Problem to solve: Please filter the listing below and copy out the lines that hold "Privacy".

Supplied information:
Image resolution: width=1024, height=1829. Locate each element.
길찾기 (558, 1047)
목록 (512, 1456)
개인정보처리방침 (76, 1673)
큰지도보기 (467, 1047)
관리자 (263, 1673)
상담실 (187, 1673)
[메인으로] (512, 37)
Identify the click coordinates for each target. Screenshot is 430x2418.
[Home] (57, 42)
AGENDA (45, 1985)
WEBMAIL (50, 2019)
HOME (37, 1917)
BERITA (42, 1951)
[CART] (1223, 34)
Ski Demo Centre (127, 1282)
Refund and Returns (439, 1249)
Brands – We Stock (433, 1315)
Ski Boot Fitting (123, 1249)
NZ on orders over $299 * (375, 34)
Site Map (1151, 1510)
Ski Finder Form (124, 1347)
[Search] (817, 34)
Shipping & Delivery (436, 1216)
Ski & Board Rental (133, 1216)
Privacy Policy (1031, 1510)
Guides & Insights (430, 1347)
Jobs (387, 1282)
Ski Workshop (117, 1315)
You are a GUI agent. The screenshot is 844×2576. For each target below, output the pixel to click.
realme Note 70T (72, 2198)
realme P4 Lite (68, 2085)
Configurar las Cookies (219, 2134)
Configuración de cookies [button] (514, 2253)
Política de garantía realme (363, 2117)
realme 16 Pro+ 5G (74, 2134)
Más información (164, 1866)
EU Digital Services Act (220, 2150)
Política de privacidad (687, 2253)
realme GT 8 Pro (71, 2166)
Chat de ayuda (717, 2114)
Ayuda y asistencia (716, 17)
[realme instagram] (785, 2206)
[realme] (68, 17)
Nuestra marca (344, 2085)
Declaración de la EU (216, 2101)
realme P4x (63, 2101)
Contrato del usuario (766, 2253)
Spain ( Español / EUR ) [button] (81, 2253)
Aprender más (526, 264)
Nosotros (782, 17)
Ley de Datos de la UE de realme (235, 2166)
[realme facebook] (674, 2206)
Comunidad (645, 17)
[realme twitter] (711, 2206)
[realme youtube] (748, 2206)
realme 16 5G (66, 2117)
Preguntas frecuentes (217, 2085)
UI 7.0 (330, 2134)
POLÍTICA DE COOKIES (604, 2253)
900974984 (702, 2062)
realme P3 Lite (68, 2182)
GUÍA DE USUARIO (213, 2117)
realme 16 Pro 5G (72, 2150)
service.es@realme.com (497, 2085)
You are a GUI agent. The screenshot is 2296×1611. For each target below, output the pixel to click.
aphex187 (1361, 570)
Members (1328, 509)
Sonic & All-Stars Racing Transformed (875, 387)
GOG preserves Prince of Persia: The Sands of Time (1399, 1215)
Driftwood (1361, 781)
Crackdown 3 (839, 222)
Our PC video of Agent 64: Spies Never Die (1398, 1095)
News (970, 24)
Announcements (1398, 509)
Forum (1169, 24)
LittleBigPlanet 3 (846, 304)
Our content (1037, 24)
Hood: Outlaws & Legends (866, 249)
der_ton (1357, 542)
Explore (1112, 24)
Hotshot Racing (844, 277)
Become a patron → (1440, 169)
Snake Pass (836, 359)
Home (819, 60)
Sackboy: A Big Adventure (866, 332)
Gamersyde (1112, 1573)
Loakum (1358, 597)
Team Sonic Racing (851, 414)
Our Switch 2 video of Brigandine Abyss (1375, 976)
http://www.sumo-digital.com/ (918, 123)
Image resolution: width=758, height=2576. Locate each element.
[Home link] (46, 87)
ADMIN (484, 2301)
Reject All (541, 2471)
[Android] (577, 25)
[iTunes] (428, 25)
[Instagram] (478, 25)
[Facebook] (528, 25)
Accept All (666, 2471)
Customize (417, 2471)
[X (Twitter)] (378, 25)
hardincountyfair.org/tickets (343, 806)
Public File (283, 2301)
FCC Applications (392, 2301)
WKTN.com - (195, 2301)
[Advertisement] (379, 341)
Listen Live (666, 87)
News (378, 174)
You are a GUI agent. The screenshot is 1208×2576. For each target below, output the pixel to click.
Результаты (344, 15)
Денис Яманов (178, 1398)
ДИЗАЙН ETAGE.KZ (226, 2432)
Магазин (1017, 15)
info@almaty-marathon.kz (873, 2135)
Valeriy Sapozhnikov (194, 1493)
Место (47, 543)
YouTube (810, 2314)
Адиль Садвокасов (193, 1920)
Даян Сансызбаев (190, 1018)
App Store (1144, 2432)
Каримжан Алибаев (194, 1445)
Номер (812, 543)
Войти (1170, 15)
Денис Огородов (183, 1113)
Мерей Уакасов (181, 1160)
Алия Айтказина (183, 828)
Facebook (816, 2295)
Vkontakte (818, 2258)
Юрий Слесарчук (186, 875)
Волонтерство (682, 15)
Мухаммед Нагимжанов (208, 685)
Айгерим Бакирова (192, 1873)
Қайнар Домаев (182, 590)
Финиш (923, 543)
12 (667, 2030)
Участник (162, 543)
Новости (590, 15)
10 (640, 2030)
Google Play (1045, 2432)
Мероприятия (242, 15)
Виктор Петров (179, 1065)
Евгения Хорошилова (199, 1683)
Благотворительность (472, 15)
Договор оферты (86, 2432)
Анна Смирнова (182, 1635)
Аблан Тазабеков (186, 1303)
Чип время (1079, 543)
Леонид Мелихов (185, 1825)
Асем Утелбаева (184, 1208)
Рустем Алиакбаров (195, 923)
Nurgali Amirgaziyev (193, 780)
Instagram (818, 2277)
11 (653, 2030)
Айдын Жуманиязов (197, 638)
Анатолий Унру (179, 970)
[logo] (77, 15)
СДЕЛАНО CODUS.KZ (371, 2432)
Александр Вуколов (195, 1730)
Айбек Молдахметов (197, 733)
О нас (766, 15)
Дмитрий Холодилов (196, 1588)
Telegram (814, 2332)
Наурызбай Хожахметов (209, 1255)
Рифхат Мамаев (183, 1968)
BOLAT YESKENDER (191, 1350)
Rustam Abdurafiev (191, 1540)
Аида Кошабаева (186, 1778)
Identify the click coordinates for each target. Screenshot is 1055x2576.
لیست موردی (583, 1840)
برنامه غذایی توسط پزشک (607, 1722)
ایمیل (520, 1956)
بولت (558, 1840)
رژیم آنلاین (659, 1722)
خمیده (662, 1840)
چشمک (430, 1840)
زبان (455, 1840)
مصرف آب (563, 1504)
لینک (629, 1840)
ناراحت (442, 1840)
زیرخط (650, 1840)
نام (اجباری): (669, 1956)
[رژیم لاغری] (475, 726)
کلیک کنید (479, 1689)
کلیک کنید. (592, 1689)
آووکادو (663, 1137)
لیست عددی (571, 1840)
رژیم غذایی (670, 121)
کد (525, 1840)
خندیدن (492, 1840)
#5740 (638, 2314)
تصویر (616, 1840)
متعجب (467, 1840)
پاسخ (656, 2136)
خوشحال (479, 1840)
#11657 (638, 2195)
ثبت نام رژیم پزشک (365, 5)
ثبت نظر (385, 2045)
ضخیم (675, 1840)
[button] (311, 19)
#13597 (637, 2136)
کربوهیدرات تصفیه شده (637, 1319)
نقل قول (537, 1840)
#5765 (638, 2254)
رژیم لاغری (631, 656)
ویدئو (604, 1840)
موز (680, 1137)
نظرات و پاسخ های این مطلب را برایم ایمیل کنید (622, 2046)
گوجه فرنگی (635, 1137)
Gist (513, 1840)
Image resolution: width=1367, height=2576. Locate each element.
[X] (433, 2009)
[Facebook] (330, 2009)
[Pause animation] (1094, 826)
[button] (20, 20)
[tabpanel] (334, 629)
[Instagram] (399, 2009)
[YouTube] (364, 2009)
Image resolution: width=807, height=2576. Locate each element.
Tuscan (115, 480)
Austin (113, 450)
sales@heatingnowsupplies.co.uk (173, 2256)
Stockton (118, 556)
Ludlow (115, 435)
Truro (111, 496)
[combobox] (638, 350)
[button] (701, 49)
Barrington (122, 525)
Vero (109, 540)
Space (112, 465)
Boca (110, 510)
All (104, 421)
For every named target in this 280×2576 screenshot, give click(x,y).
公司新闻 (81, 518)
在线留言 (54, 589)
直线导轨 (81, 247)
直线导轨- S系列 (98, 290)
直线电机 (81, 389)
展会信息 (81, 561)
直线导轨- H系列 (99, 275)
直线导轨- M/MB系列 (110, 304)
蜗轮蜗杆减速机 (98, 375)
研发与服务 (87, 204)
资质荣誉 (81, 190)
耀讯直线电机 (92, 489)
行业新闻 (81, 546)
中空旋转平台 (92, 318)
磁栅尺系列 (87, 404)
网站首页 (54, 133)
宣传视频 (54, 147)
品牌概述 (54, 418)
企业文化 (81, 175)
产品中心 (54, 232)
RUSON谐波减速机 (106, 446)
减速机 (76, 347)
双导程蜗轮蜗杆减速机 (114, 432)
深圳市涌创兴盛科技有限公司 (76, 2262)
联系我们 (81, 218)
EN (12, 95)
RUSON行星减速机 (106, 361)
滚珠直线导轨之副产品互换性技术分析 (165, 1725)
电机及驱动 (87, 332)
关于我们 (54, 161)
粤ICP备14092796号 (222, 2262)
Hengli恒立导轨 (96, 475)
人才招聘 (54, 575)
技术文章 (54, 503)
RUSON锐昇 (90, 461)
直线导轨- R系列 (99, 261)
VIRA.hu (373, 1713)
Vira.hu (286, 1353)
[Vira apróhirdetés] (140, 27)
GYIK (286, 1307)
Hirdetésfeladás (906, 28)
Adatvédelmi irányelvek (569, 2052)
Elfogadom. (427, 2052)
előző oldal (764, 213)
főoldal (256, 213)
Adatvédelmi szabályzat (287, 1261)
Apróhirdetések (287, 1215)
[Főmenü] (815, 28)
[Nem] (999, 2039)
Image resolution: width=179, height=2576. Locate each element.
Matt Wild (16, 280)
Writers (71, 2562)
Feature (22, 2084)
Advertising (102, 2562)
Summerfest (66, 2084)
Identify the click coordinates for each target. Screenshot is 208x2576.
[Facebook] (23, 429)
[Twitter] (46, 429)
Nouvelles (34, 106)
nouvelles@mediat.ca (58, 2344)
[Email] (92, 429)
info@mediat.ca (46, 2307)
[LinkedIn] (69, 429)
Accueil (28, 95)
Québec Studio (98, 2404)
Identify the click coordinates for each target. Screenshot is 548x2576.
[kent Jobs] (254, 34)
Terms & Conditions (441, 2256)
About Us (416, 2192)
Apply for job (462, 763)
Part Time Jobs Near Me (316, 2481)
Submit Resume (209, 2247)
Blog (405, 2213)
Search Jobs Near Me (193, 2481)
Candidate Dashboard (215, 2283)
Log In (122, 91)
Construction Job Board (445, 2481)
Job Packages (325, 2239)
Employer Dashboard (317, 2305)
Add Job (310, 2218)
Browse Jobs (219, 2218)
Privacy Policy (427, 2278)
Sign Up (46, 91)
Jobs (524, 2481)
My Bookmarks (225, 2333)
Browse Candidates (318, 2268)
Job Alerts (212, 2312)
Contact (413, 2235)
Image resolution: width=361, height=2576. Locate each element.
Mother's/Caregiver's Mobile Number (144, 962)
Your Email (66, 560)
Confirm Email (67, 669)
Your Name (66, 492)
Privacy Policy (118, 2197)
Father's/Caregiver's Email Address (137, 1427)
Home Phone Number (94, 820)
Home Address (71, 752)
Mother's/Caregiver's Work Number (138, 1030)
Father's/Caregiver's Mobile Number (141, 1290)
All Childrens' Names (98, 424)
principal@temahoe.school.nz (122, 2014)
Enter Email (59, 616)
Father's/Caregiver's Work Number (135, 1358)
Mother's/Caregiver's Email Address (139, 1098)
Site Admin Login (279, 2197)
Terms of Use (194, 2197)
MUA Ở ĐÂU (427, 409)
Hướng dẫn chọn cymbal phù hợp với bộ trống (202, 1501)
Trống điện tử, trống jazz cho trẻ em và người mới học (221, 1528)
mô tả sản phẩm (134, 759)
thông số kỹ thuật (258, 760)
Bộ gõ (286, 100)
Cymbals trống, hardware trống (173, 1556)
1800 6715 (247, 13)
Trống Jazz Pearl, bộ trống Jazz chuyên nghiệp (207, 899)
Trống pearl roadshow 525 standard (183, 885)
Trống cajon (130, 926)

Response to this task:
Privacy Policy (1031, 1510)
Privacy Policy (427, 2278)
Privacy Policy (118, 2197)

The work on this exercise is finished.